The fabrication of microstructures is one of today's key technologies. Applications of microdevices range from sensors and electronic devices up to complete miniaturized machines. In this thesis, a new electrochemical method is presented, which enables the three-dimensional machining of conducting materials with sub-micrometer precision. Electrochemical reactions on electrode surfaces are localized due to the application of ultrashort voltage pulses of only nanosecond duration.
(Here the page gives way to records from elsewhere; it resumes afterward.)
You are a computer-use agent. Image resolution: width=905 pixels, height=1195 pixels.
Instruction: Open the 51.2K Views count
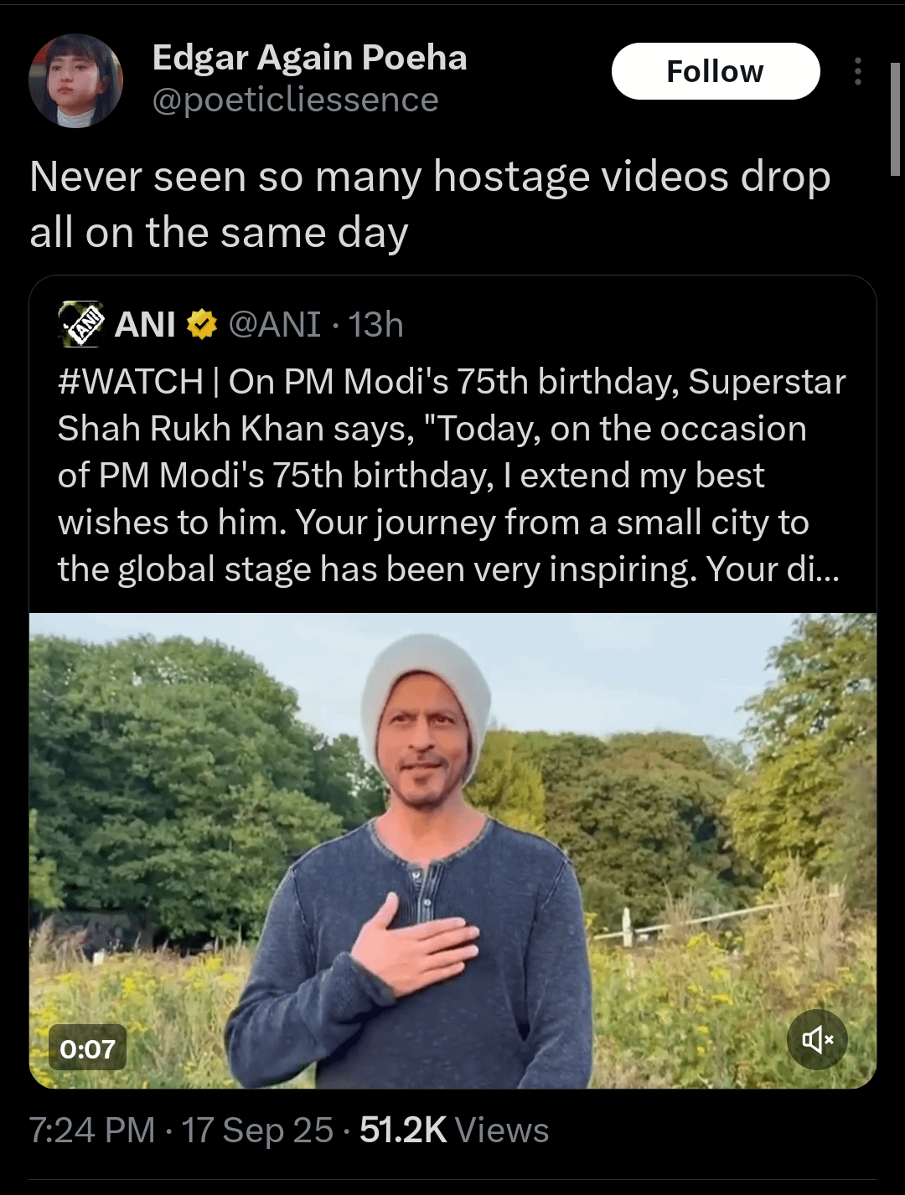[454, 1131]
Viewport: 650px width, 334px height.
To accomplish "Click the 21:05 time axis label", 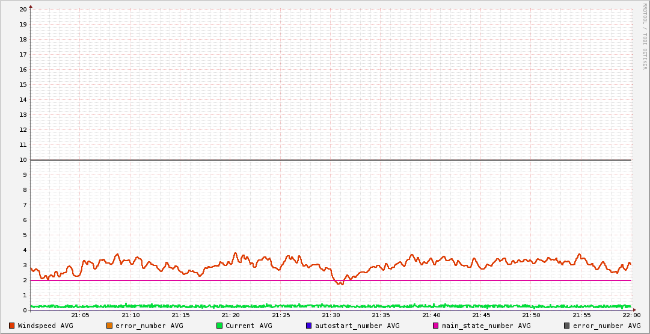I will pyautogui.click(x=81, y=315).

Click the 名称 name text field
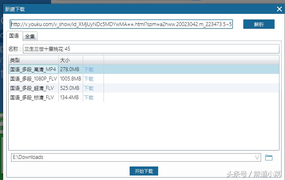pyautogui.click(x=151, y=49)
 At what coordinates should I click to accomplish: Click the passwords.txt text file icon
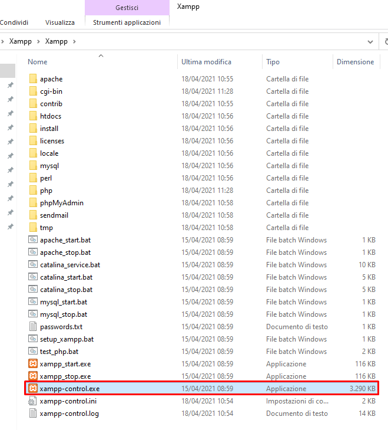pyautogui.click(x=33, y=326)
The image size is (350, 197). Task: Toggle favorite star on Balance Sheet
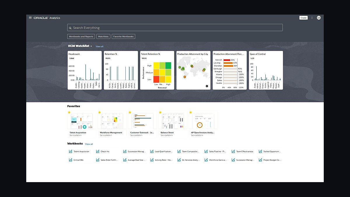coord(160,112)
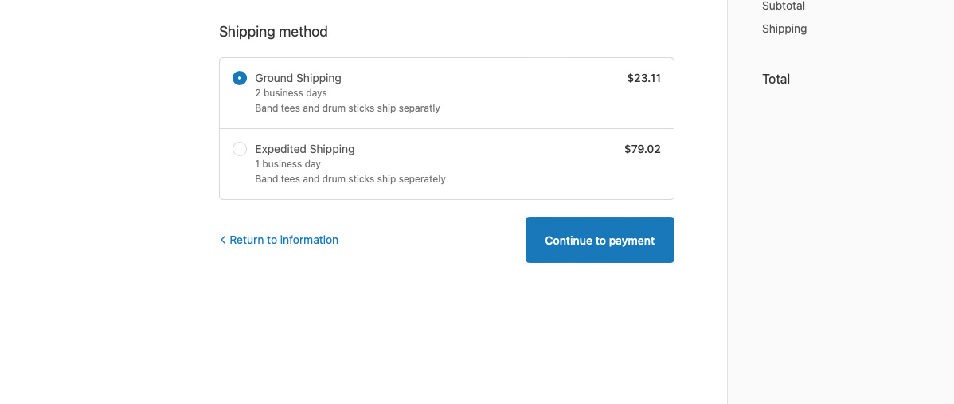Click the divider line above Total

tap(858, 53)
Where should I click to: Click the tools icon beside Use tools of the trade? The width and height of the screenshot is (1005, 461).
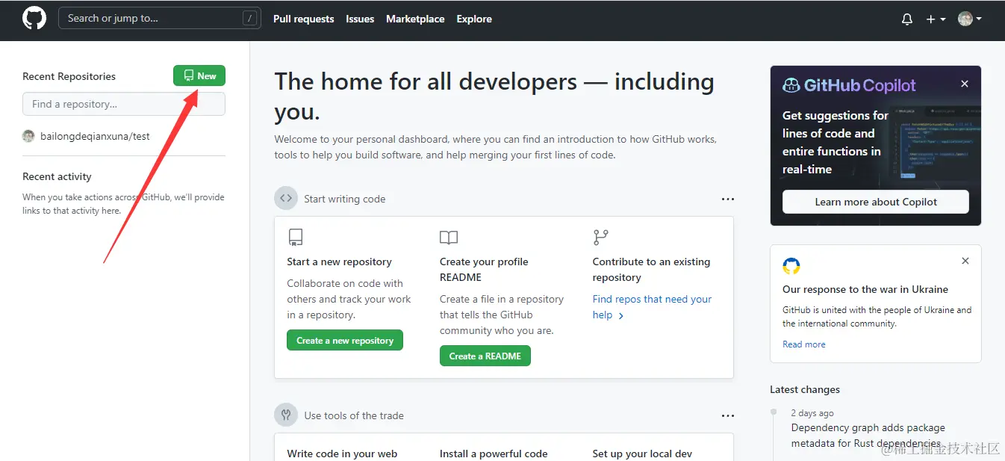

The method is based on the fact that the charging time constant of the double layer capacity varies linearly with the separation between the electrodes. During ultrashort pulses, effective charging is limited to electrode regions with distances below a few micrometers to the counter electrode. Since electrochemical reaction rates are exponentially dependent on the potential drop in the double layer, the reactions are sharply confined to these regions.
Upon application of ultrashort voltage pulses to a tool electrode material can be locally etched or deposited. A tiny tool electrode can be etched into a workpiece or used like a miniature milling cutter. Thus, microstructures can be fabricated with a precision better than 1 _m and with high aspect ratios. With properly shaped tool electrodes it is possible to machine undercuts and freestanding elements into the material in one step.
Micromachining with ultrashort voltage pulses is demonstrated for the local etching of copper, silicon, and stainless steel. The machining proceeds without inducing mechanical or thermal stress. Therefore, during etching, the material properties and the microcrystalline composition remain unchanged. In addition to local etching, the local deposition of copper structures is possible.